■ Exercise details:
Look at each line below and count those with the word "Владислав"; the answer is that number only.
• • • • • • •
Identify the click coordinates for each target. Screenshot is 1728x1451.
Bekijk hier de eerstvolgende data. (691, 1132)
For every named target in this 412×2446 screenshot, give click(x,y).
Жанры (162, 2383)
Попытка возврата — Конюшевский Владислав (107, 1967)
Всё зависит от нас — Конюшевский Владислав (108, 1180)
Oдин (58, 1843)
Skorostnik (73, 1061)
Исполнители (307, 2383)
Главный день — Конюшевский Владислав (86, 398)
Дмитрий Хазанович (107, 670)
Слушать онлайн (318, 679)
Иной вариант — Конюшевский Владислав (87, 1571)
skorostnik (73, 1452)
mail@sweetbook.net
• • • • • • •
■ Solution to this task:
4